[Items listed in a dataset]
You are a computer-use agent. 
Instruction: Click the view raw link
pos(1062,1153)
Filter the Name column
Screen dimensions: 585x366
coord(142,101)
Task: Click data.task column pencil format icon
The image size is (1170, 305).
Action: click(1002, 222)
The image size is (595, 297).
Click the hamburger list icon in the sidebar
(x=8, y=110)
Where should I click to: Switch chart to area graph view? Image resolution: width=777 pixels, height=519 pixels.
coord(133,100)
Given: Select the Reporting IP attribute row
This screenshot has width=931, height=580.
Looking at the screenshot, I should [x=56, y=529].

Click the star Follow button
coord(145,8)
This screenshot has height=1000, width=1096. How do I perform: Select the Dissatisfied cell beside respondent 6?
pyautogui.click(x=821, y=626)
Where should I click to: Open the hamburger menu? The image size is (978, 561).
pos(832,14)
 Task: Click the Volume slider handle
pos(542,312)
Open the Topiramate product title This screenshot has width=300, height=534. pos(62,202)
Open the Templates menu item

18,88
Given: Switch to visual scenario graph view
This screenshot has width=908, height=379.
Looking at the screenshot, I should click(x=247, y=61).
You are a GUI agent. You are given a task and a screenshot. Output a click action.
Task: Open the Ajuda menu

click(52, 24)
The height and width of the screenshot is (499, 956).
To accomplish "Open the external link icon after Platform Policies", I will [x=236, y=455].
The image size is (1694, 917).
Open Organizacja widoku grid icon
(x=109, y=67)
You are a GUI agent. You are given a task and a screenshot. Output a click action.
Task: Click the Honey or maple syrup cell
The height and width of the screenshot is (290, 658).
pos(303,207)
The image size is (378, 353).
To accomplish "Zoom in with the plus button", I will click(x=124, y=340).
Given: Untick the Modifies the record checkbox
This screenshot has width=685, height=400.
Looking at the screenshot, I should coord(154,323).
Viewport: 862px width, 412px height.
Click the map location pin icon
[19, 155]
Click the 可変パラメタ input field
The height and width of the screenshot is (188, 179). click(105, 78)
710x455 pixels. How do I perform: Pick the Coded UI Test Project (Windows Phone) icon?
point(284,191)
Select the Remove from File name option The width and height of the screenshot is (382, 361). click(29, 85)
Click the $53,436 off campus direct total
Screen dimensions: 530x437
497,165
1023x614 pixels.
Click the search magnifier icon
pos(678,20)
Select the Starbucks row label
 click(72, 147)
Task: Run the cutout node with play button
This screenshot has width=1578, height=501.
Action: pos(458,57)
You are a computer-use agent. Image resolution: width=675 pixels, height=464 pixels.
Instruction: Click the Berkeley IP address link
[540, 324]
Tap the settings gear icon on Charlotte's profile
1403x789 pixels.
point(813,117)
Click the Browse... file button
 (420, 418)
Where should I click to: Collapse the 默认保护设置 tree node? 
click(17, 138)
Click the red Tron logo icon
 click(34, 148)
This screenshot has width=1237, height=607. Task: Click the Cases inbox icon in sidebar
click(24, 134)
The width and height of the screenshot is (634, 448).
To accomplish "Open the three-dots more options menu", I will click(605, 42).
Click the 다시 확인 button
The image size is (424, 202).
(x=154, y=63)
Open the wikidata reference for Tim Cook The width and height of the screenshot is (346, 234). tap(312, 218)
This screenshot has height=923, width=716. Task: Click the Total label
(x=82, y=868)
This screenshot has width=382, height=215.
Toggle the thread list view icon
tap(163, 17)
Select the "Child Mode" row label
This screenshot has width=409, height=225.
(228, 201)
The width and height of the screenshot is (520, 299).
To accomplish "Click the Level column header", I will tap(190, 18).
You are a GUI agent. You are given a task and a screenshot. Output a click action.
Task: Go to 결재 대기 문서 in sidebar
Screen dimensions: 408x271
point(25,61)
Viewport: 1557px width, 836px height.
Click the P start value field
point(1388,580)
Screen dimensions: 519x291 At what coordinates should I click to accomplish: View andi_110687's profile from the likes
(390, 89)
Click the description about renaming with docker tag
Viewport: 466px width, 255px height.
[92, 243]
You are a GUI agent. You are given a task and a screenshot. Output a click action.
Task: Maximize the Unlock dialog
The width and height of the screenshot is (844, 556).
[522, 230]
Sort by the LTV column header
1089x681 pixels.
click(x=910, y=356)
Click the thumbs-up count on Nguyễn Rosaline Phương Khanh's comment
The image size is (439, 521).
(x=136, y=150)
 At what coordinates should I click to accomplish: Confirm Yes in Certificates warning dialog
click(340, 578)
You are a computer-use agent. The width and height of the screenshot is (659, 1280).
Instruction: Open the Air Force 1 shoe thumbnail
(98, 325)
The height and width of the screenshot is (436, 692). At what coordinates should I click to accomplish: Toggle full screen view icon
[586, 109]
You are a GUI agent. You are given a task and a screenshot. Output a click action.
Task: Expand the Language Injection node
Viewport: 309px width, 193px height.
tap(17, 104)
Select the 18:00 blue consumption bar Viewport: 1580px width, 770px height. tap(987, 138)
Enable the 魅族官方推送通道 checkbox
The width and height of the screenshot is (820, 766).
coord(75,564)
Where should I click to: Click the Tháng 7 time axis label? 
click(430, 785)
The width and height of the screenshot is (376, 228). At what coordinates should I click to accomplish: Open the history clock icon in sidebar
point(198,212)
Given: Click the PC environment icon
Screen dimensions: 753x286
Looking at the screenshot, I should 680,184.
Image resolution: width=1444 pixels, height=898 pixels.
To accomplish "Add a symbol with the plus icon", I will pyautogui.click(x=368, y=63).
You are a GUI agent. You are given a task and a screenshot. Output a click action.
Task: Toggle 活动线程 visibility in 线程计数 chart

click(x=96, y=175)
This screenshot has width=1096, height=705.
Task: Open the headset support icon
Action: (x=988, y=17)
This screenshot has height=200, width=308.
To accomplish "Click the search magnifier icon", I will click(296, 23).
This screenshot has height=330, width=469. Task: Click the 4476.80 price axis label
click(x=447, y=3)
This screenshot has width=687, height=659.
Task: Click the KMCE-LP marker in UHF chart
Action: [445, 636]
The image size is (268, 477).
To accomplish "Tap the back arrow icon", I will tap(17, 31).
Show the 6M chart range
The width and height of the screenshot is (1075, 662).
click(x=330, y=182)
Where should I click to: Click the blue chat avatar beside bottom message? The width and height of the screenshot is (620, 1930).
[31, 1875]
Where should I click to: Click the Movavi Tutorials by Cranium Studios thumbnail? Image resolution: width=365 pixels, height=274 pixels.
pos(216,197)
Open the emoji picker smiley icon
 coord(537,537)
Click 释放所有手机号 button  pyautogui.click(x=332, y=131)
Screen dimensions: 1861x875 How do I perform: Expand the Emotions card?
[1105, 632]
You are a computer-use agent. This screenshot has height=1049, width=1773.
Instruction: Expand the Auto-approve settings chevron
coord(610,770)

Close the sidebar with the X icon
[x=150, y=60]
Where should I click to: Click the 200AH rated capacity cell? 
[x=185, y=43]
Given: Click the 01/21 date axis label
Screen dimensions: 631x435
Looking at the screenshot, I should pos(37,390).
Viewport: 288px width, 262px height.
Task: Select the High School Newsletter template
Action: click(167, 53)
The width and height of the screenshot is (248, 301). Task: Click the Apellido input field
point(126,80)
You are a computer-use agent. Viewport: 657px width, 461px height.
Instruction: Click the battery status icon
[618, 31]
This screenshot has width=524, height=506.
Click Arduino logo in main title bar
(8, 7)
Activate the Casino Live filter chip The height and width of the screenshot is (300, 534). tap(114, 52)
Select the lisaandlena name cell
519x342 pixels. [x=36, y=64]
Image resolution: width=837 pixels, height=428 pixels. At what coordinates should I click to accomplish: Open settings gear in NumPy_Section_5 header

■ TASK INSTRUCTIONS: Which lines above hold the word "checkbox"? Copy each of them.

■ EXERCISE OUTPUT:
Given: Untick the Modifies the record checkbox
Enable the 魅族官方推送通道 checkbox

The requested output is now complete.